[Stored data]
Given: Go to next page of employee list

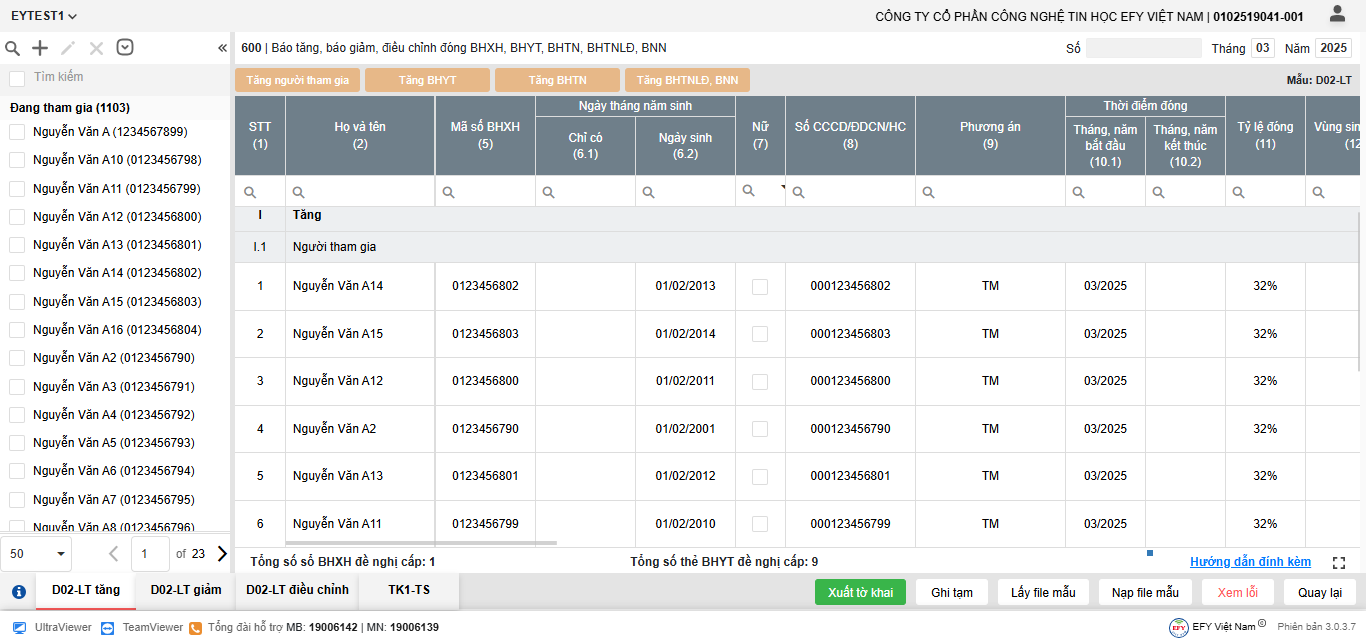Looking at the screenshot, I should tap(222, 554).

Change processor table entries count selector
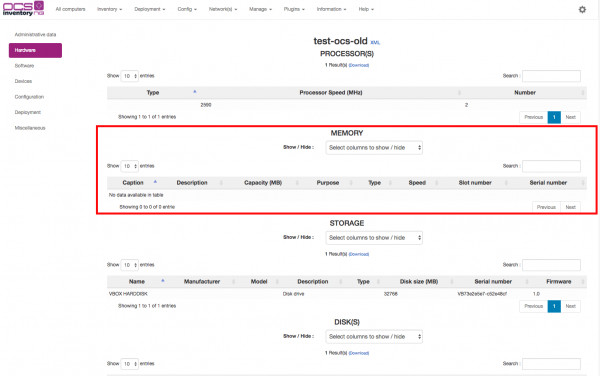(129, 76)
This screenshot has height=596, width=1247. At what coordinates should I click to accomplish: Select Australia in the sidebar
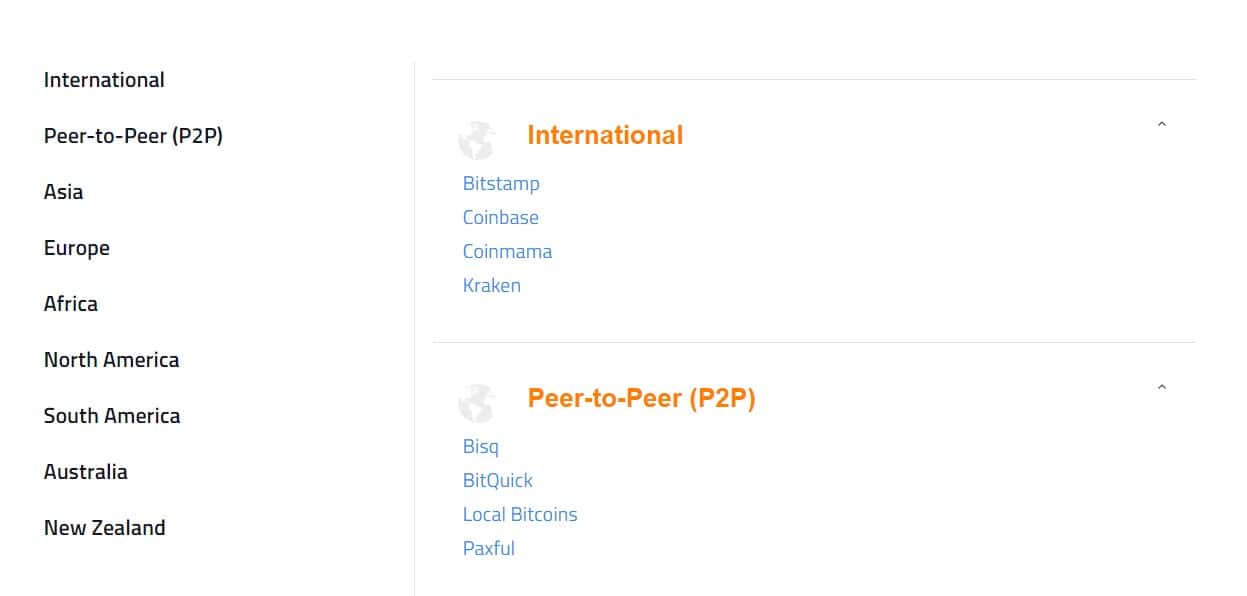pyautogui.click(x=86, y=472)
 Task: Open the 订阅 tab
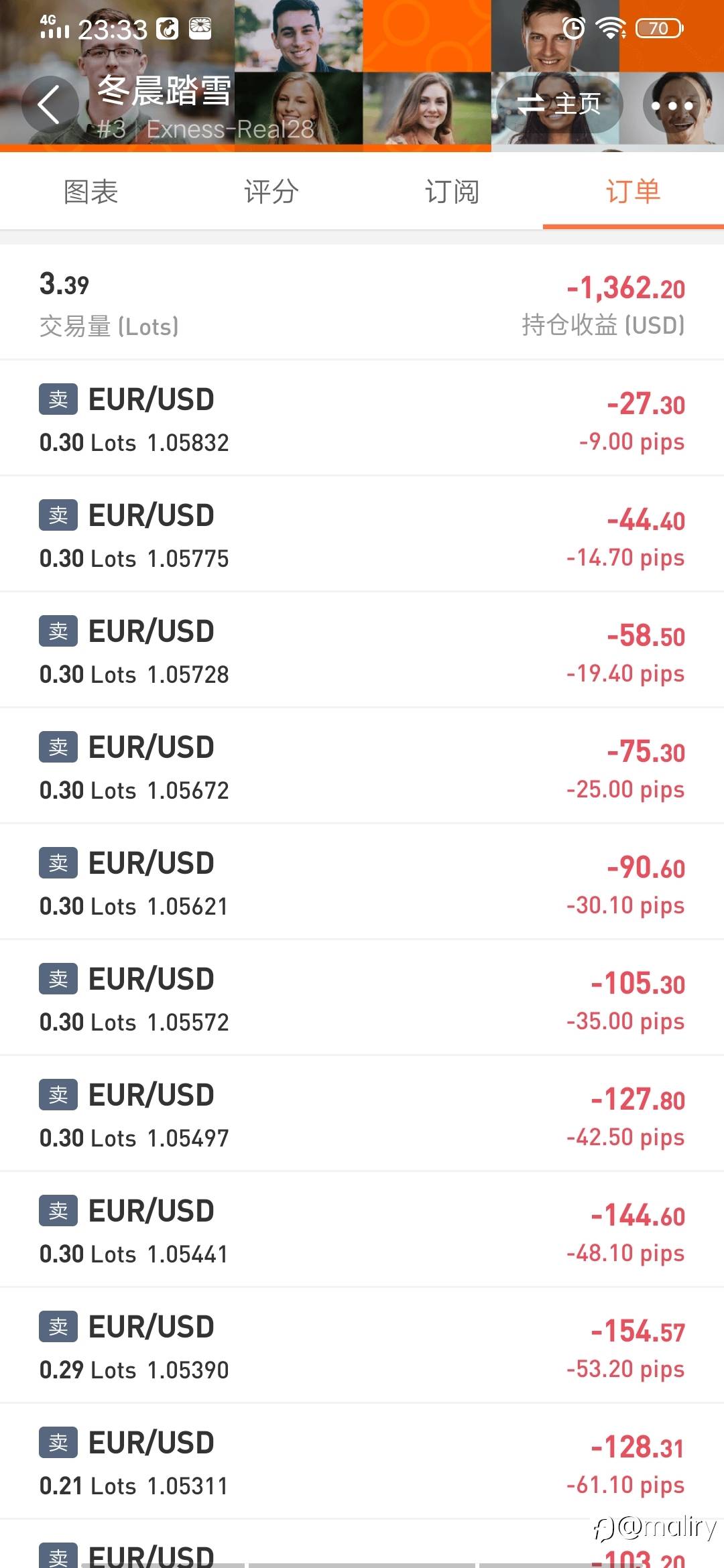pyautogui.click(x=452, y=192)
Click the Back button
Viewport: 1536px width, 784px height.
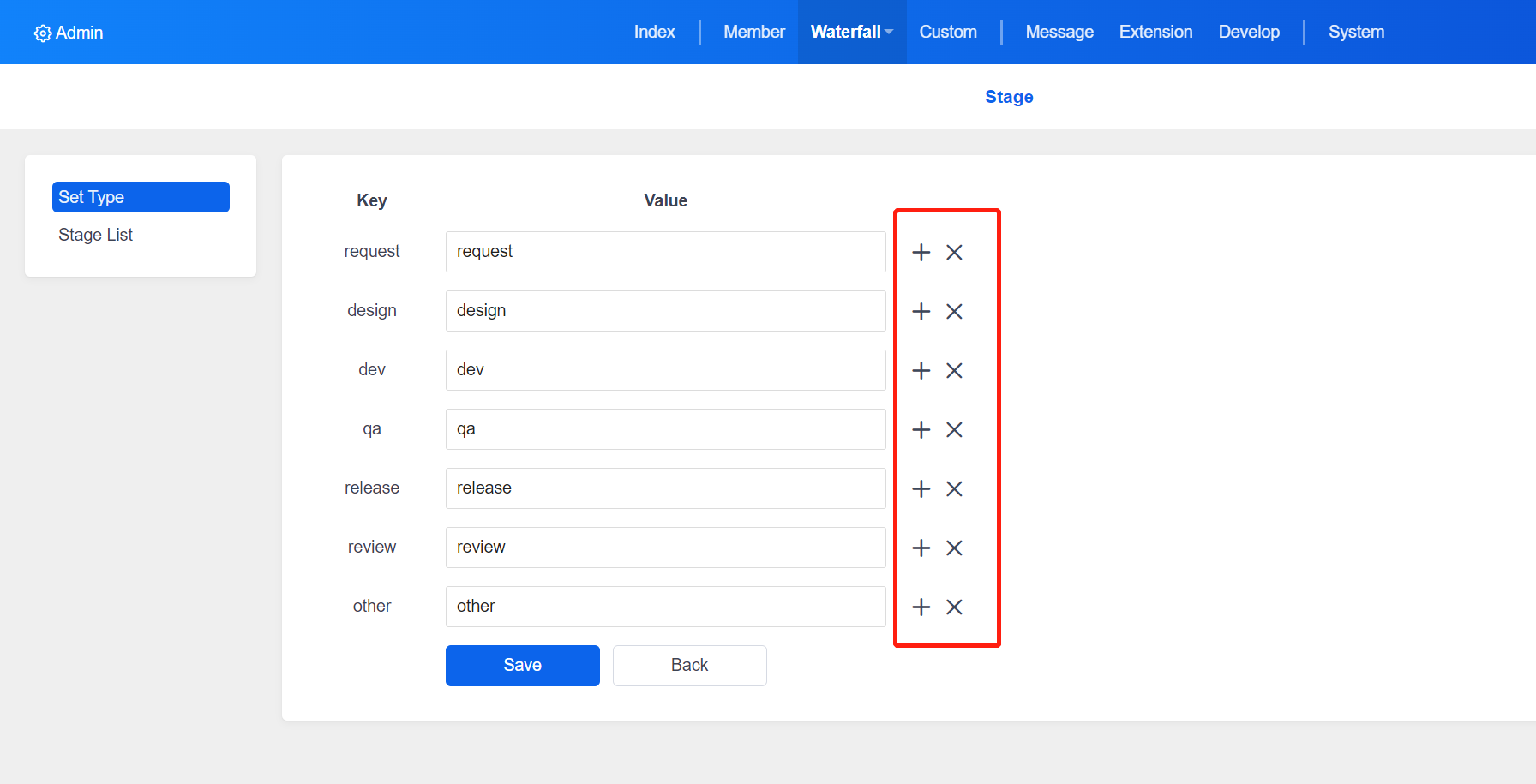[x=689, y=665]
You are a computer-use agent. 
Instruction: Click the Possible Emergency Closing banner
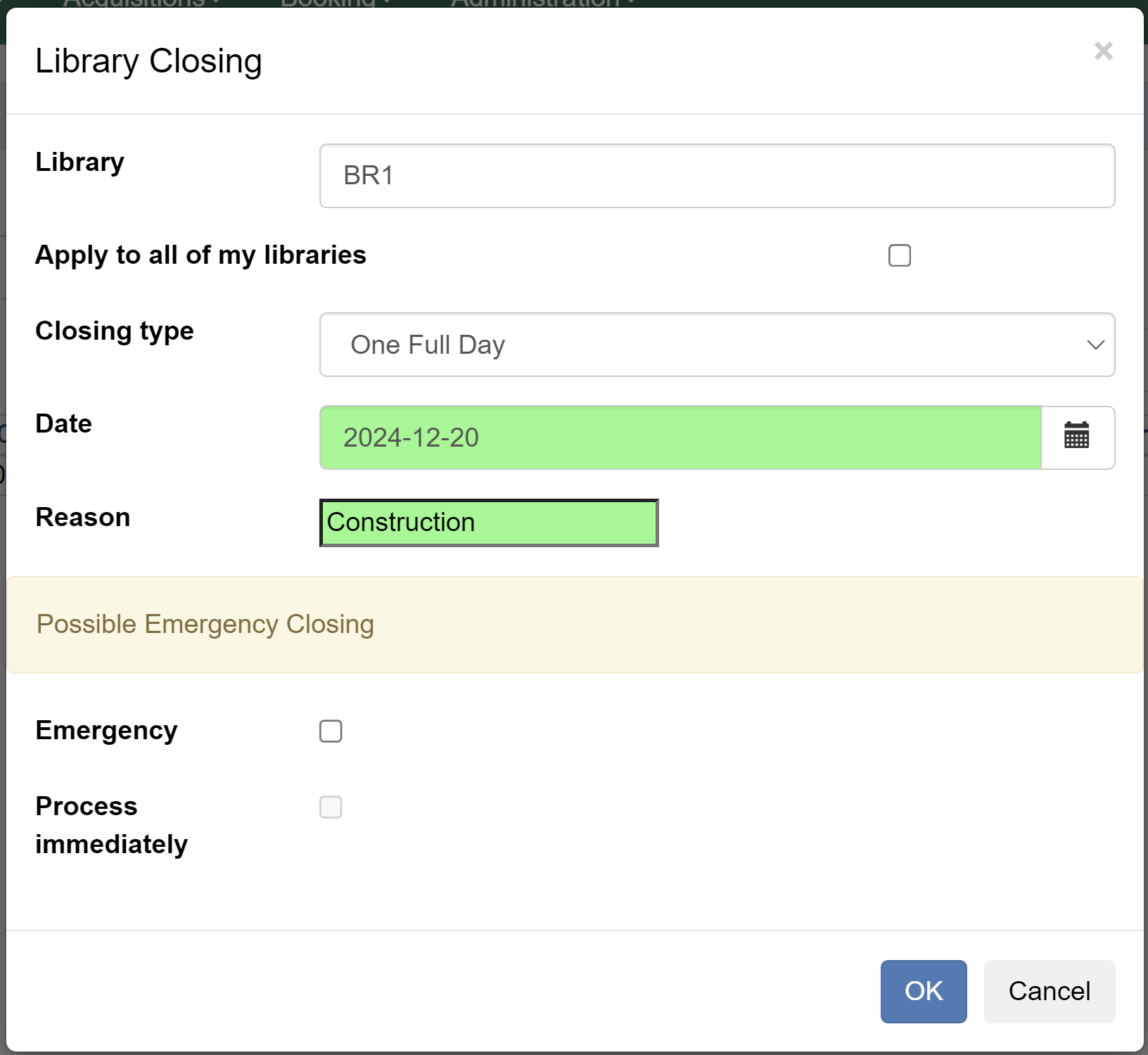click(205, 624)
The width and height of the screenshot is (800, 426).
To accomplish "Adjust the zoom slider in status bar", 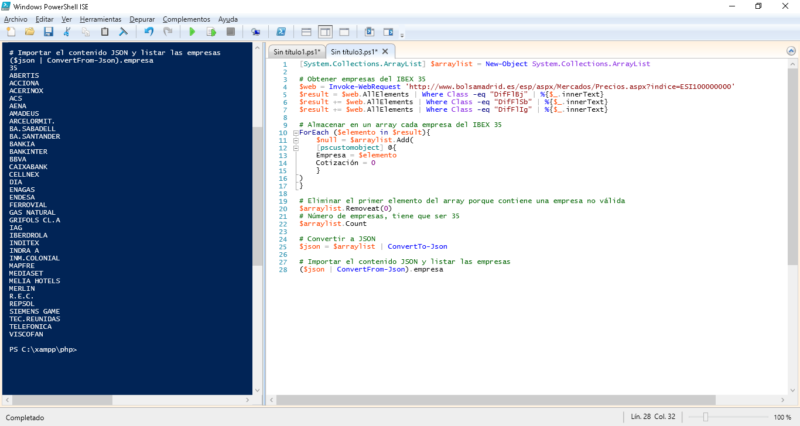I will 705,416.
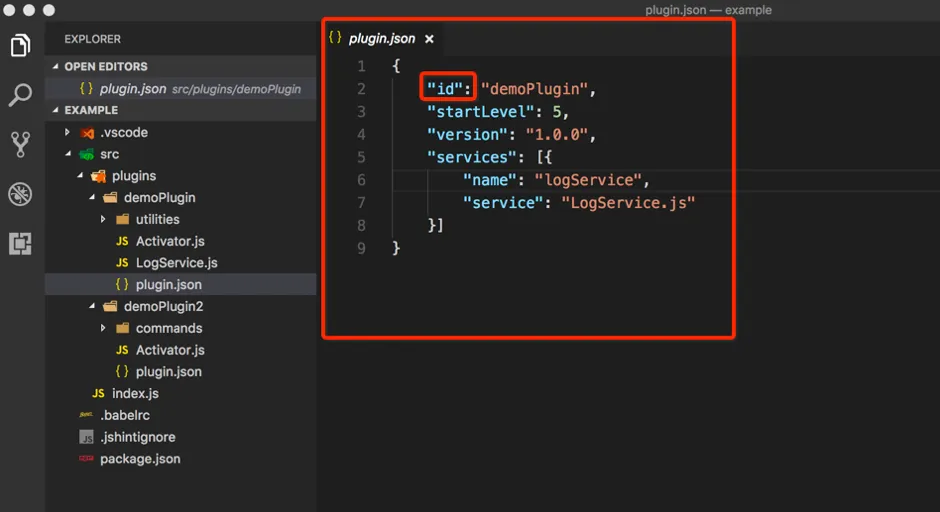Open the Search view icon
The width and height of the screenshot is (940, 512).
pyautogui.click(x=20, y=95)
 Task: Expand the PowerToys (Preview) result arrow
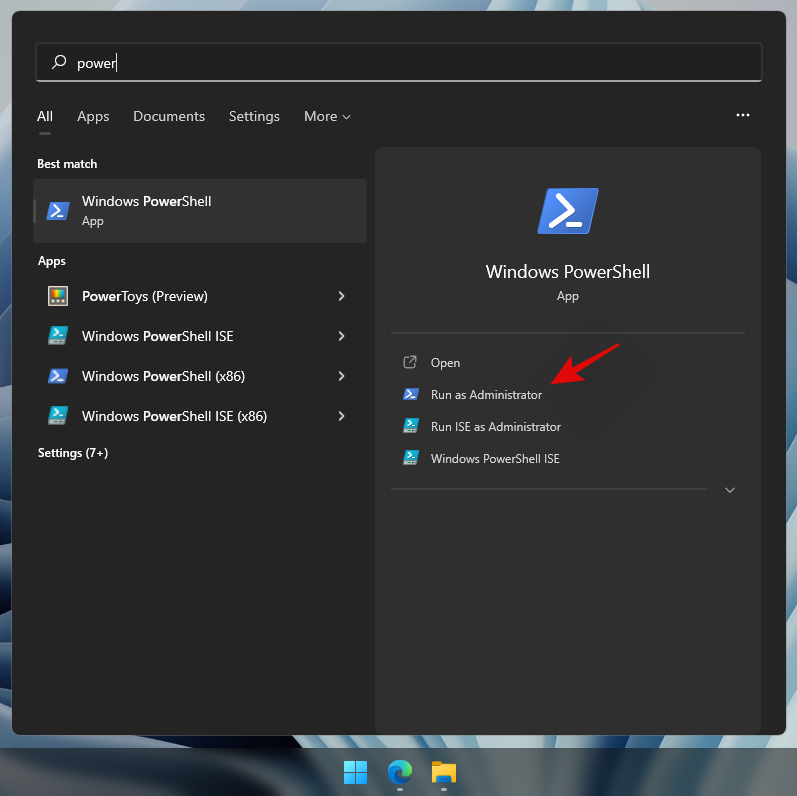point(341,296)
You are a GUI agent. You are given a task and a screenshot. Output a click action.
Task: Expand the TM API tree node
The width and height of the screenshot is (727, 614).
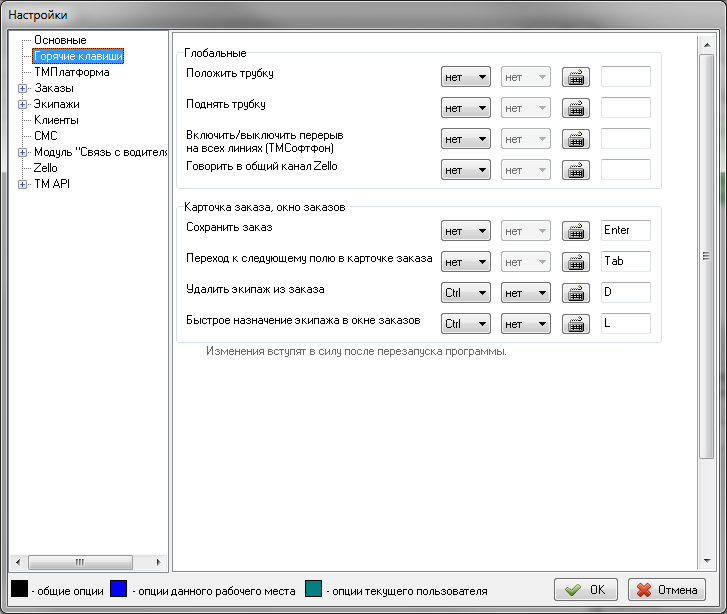22,184
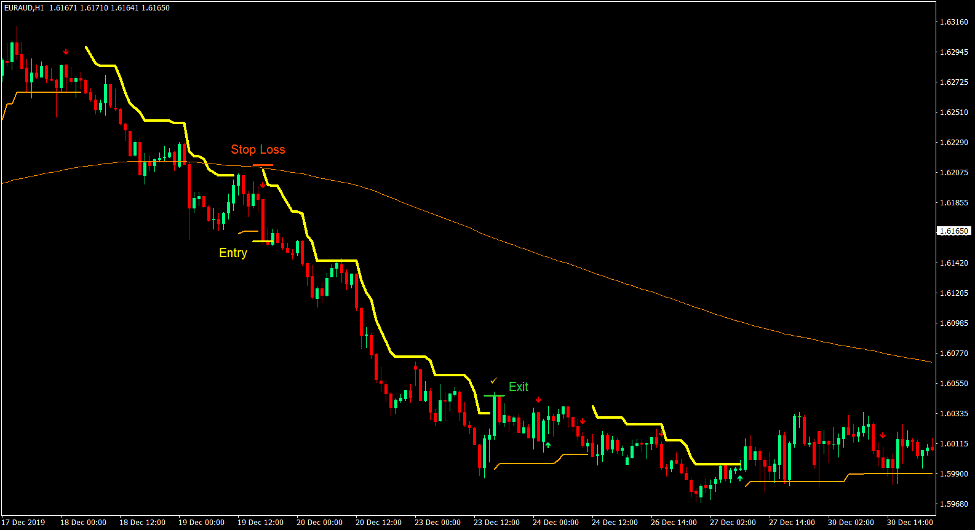This screenshot has height=531, width=977.
Task: Select the green horizontal Exit marker line
Action: coord(494,396)
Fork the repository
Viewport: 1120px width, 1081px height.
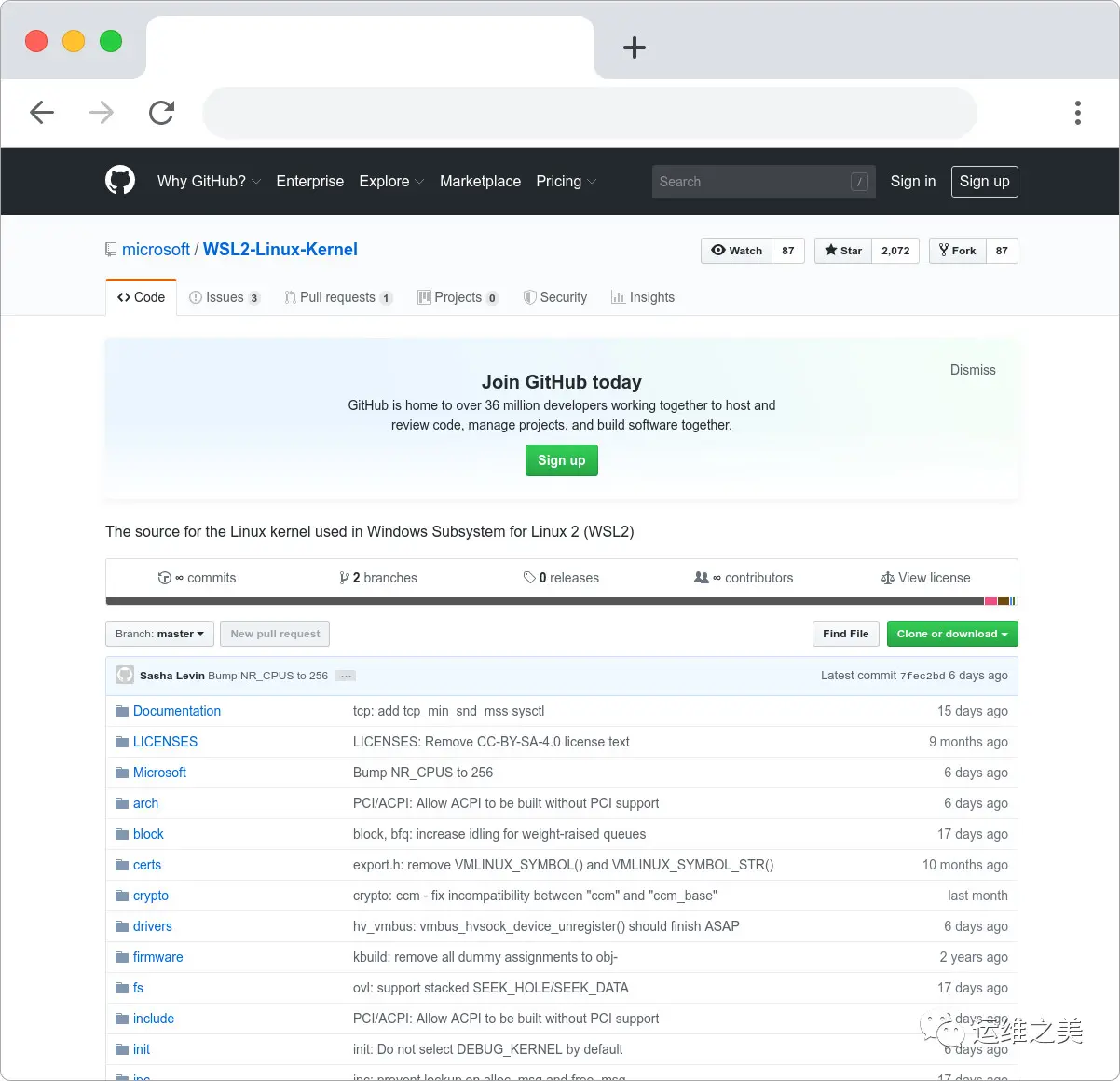958,251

# EXERCISE BRIEF:
Every line from the one containing "Task: Expand the TM API tree node" through the final line of the records above is to be written out exactly; nothing else, and no pictures.

# ANSWER BOX:
Task: Expand the TM API tree node
The width and height of the screenshot is (727, 614).
22,184
This screenshot has height=531, width=977.
Task: Select the green horizontal Exit marker line
Action: coord(494,396)
Fork the repository
Viewport: 1120px width, 1081px height.
958,251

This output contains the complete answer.